The crash happened outside the Sugar Creek Country Club at 11:20 a.m. in Bradenton, about 45 miles south of Tampa. Residents had gathered for church services inside the building, which is located in a mobile home community, Florida Highway Patrol Lt. Gregory Bueno said. According to FHP, the 79 year old woman attempted to back her car out of a parking spot at the Sugar Creek Country Club. The driver struck a crowd of several pedestrians, leaving three dead and others injured. The elderly woman and her passenger were not hurt.
In 2009, there were 33 million licensed drivers ages 65 and older in the United States. Driving helps older adults stay mobile and independent. But the risk of being injured or killed in a motor vehicle crash increases as you age. An average of 500 older adults are injured every day in crashes.

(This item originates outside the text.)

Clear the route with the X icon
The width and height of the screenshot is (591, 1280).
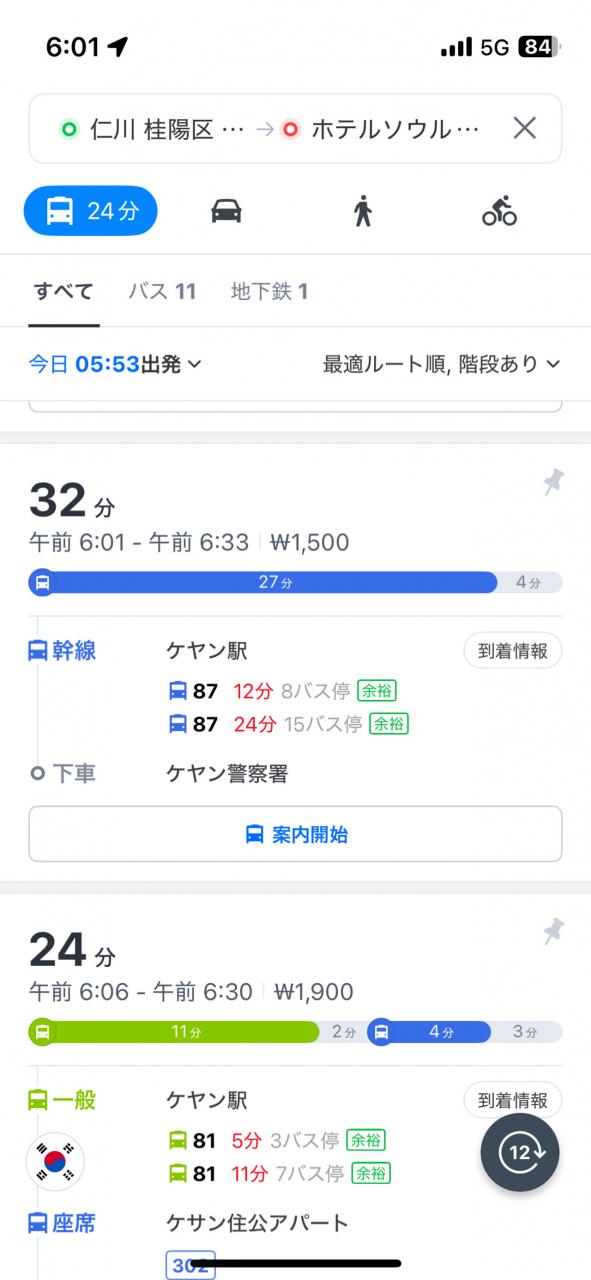click(x=525, y=128)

How Getting Older Affects Driving
Many physical changes are involved that affect driving in older people. Not all seniors have these characteristics, but these are some of the reasons why the elderly are more prone to car crashes.
- Slower reaction time
- Depth perception changes (another car seems farther or closer than it really is)
- Vision problems
- Hearing problems
- Decreased ability to focus
- Feelings of nervousness and anxiety
- Medical problems
- 1. Exercising regularly to increase strength and flexibility.
- 2. Asking your doctor or pharmacist to review medicines“both prescription and over-the counter“to reduce side effects and interactions.
- 3. Having eyes checked by an eye doctor at least once a year. Wear glasses and corrective lenses as required.
- 4. Driving during daylight and in good weather.
- 5. Finding the safest route with well-lit streets, intersections with left turn arrows, and easy parking.
- 6. Planning your route before you drive.
- 7. Leaving a large following distance behind the car in front of you.
- 8. Avoiding distractions in your car, such as listening to a loud radio, talking on your cell phone, texting, and eating.
- 9. Considering potential alternatives to driving, such as riding with a friend or using public transit, that you can use to get around.